The second research program includes the development of formal, computable representations of neuroimaging experiments, the experimental variables involved, and the results of the data for automated data sharing and meta-analysis within neurobiology.   Through collaborations with other cognitive neuroscientists, computer scientists and engineers, we are building computer-accessible representations of neuroimaging experiments and data, to improve automated data retrieval and reasoning in cognitive neuroscience.

Recent Publications

Google Scholar profile: http://scholar.google.com/citations?user=3O_Br8QAAAAJ

Funded Projects

1R56MH097870-01, NIMH (Laird and Turner)     08/07/2012 – 05/31/2014

BrainMap Tracker: Automated Annotation of Brain Mapping Experiments

The integration of results across the thousands of neuroimaging papers being published every year in neuropsychiatric diseases is needed to quickly and reliably identify the brain circuitry underlying cognitive and emotional dysfunction across different diagnostic categories. The BrainMap Tracker uses NCBO tools and semantic information to allow researchers to search PubMed and identify cross-disease groupings of studies using similar experimental methods or similar studies within a disease for meta-analysis.
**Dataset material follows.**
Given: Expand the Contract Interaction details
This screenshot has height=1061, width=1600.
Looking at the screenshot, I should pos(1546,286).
1R01MH094524-01A1, NIMH (Calhoun and Turner)     03/01/2013 – 02/28/2017

Mining the Genomewide Scan: Genetic Profiles of Structural Loss in Schizophrenia

Through large-scale aggregation of pre-existing structural imaging and genome-wide scan data in schizophrenia, together with family studies, we are using multivariate techniques to determine the most heritable and disease-relevant structural brain patterns which covary with genetic profiles.
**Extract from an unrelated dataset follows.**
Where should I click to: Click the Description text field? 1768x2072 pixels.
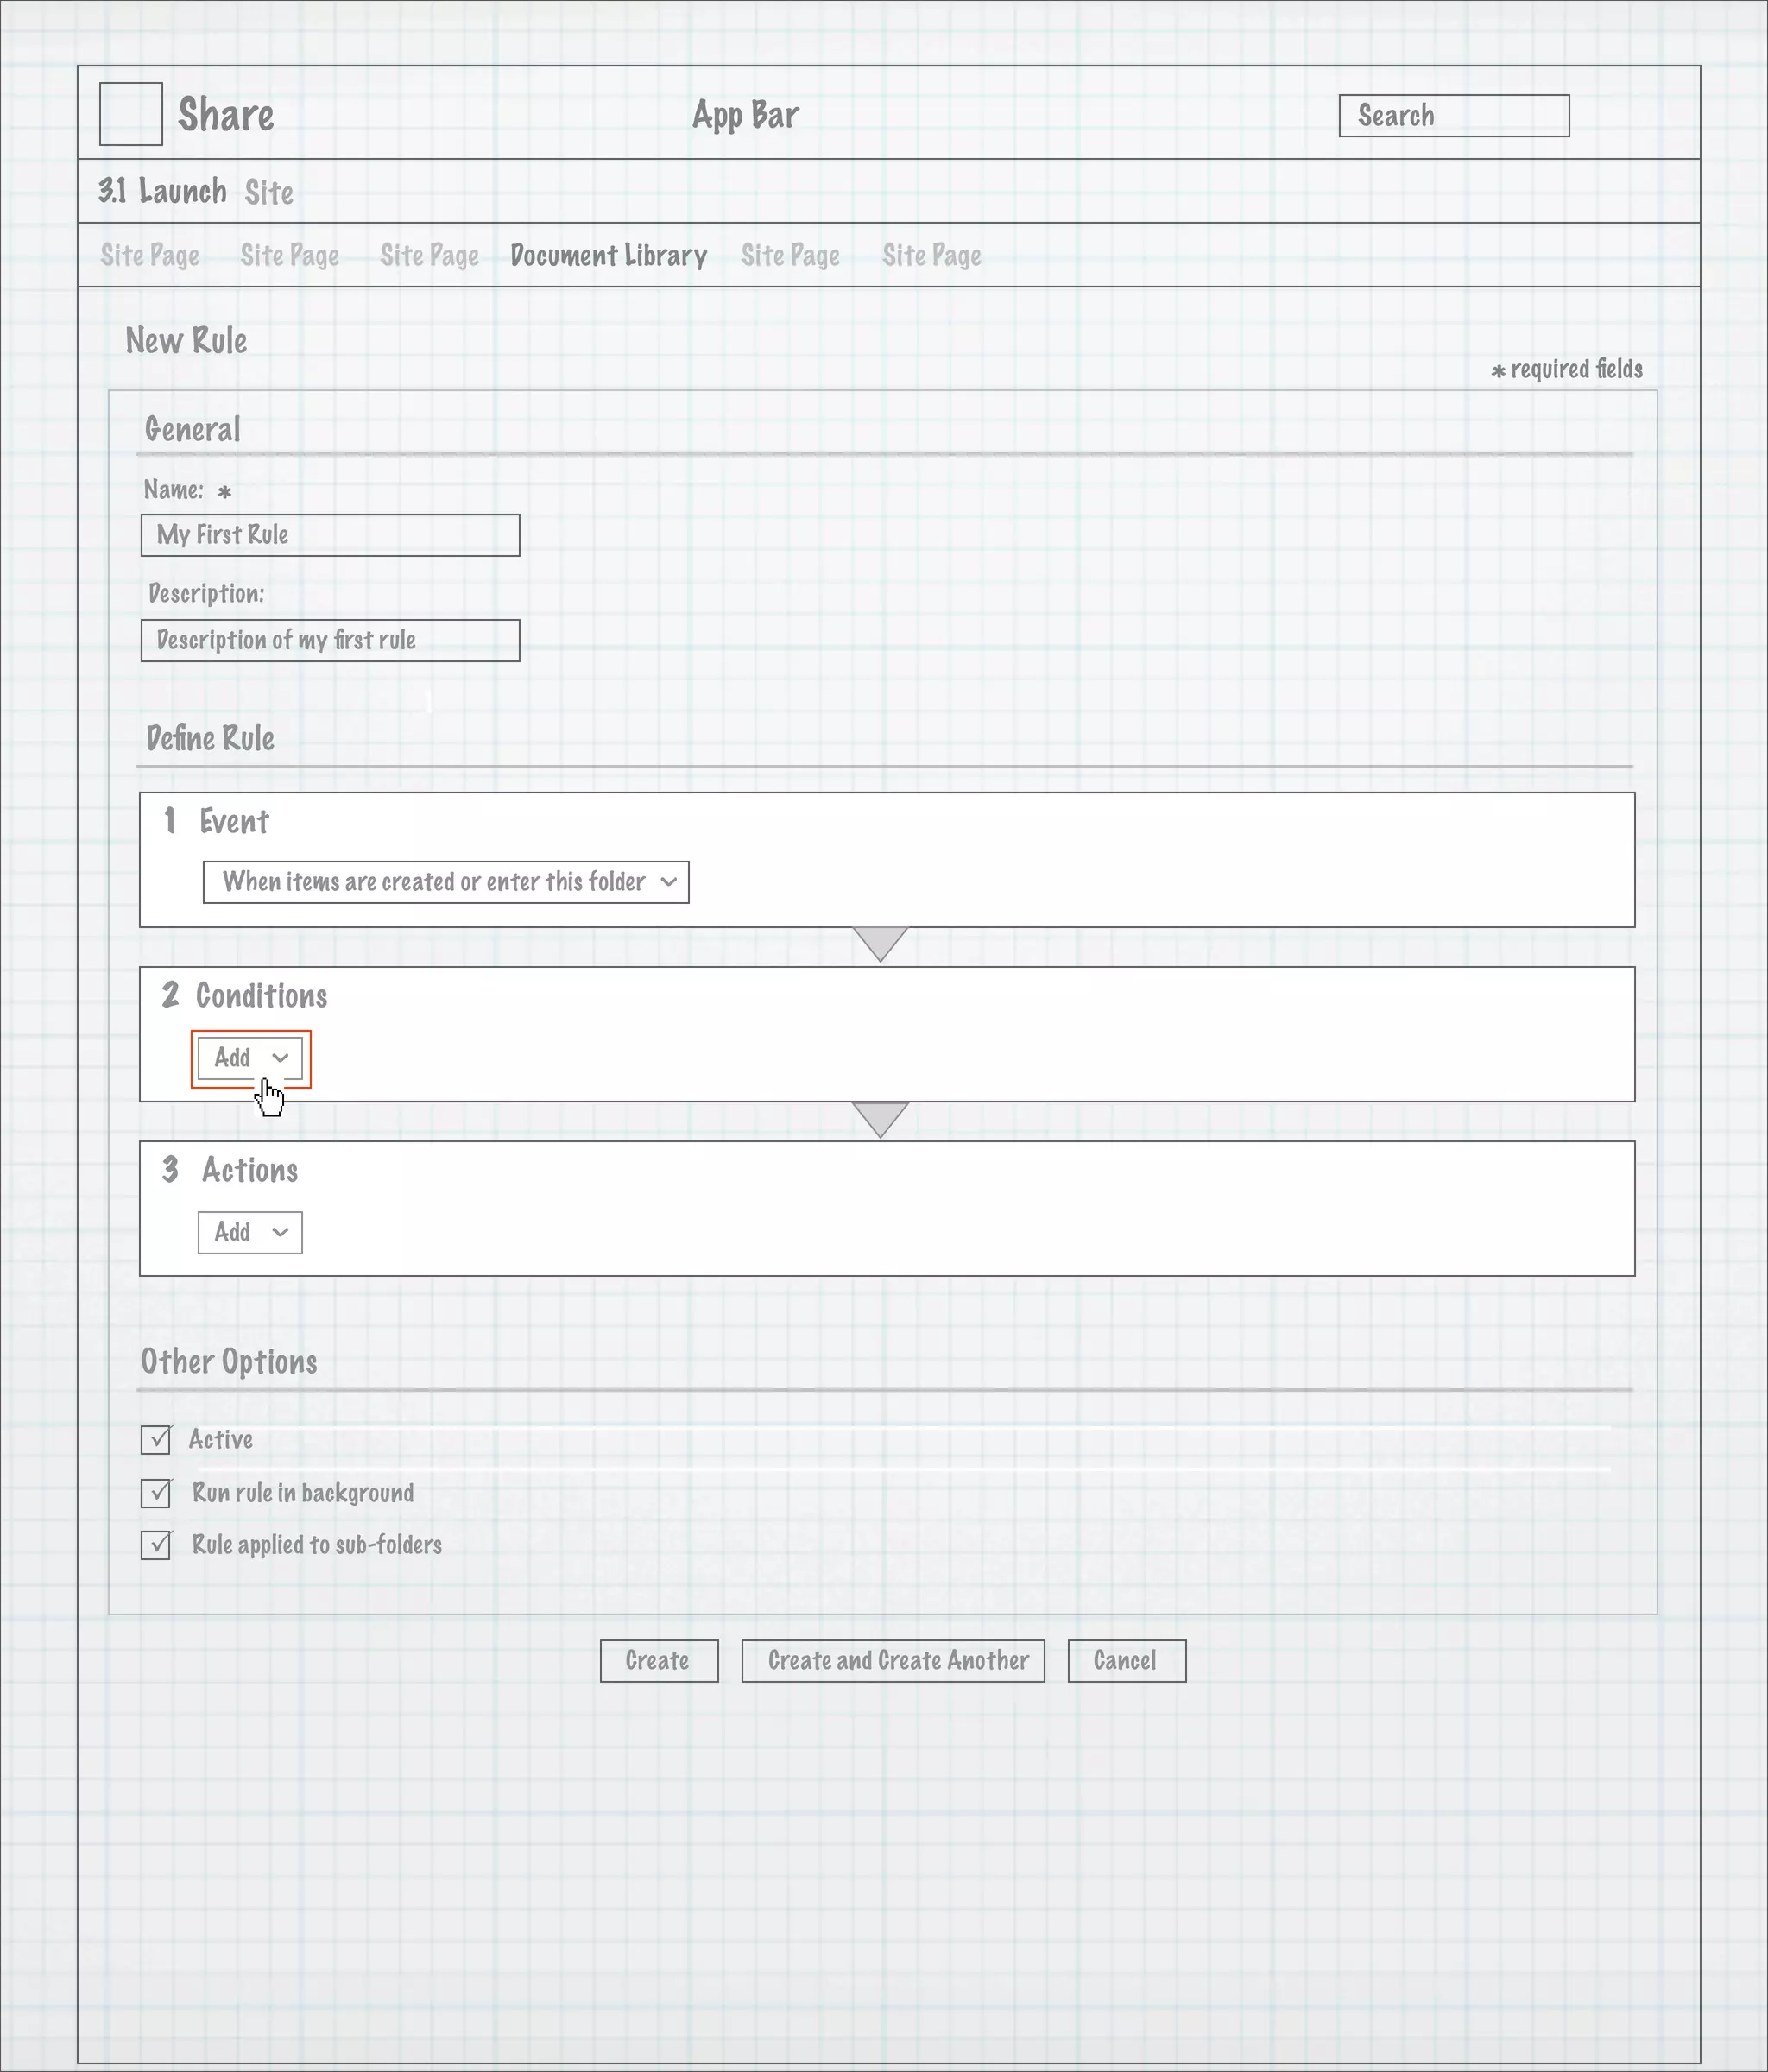330,640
1 R01 MH097435-01A1, NIMH (Wang et al.)      09/1/2012-08/31/2016         

SchizConnect: Large-Scale Schizophrenia Neuroimaging Data Mediation and Federation

Large-scale data sharing and integration is needed to further the state-of-the-art schizophrenia research which is presently not possible due to practical limitations in the way in which data are being shared. We propose a data mediation and integration resource to overcome these limitations in a low-cost manner and deliver a web portal to interact with the federated databases.
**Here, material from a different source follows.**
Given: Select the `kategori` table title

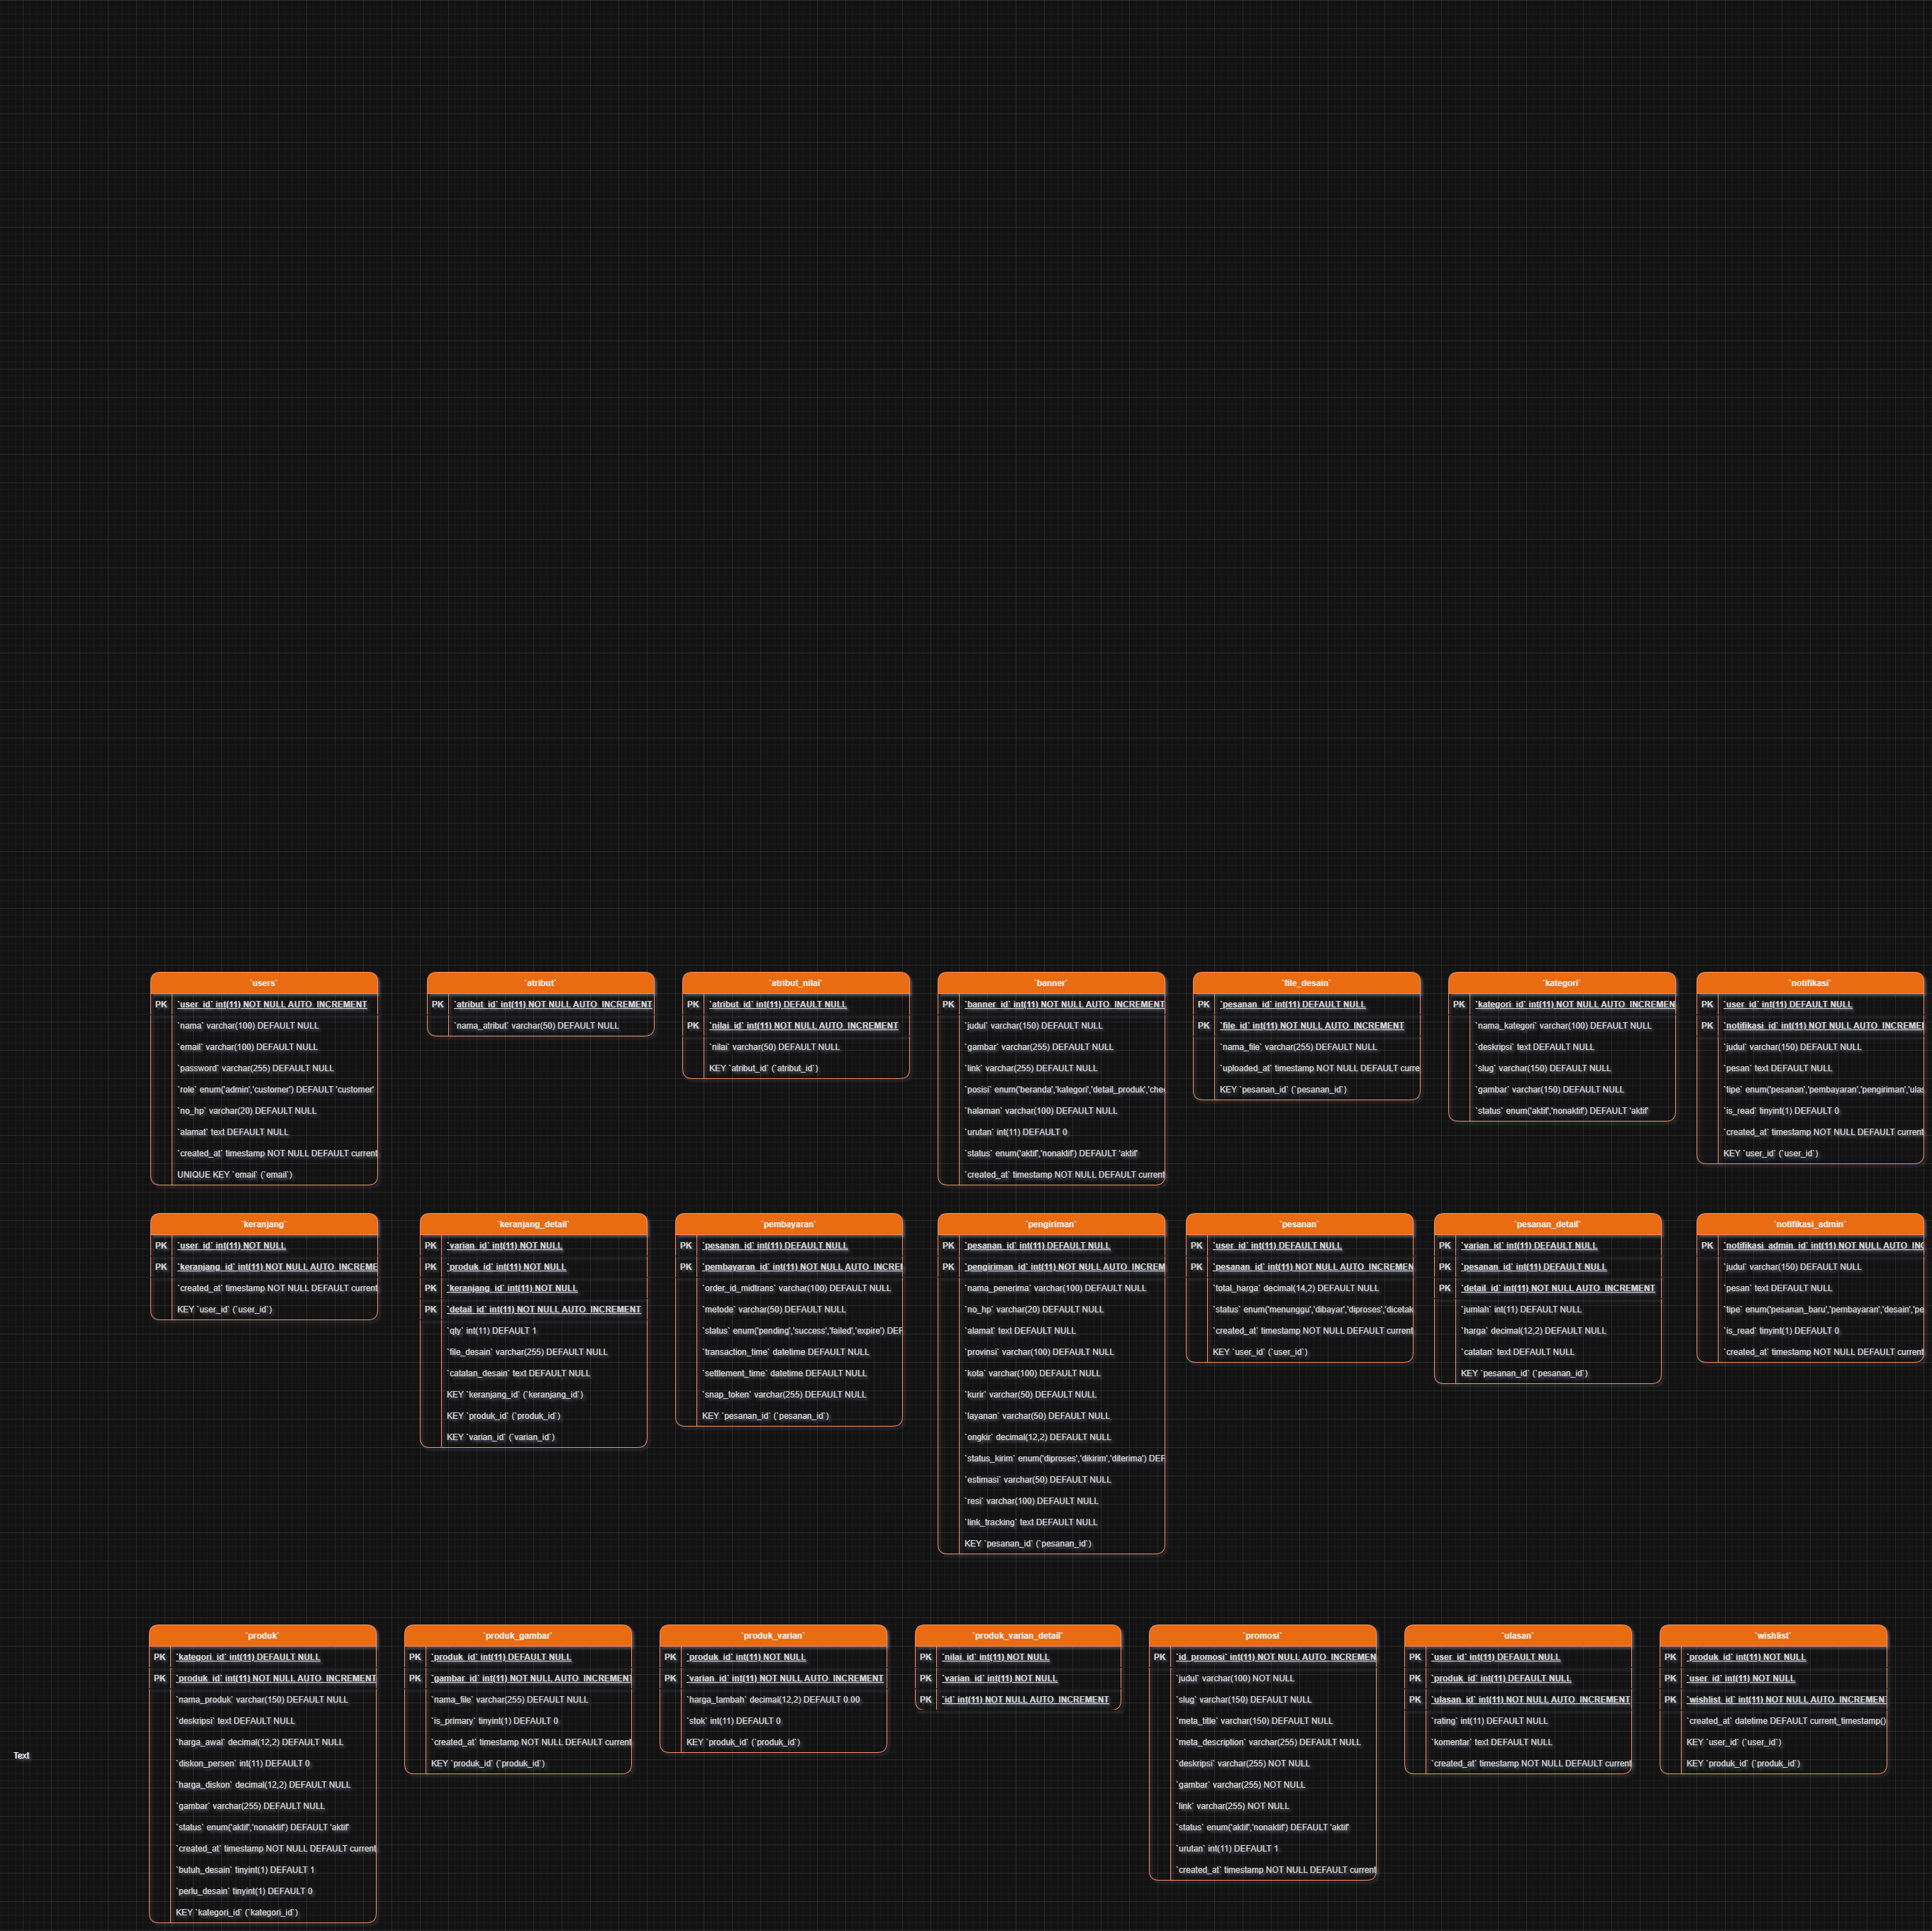Looking at the screenshot, I should [1561, 983].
1U01NS082074-01A1, NINDS (Calhoun and Turner)     07/1/2013 – 06/30/2016

Imaging and Genetics in Huntington’s (PREDICT HD)

The goal of this project is to determine genetic correlates of brain structure and loss of function, to reduce the uncertainty in disease progression; particularly in subjects whose genetic marker indicates a wide window of multiple decades in which they might develop the clinical diagnosis of Huntington’s Disease.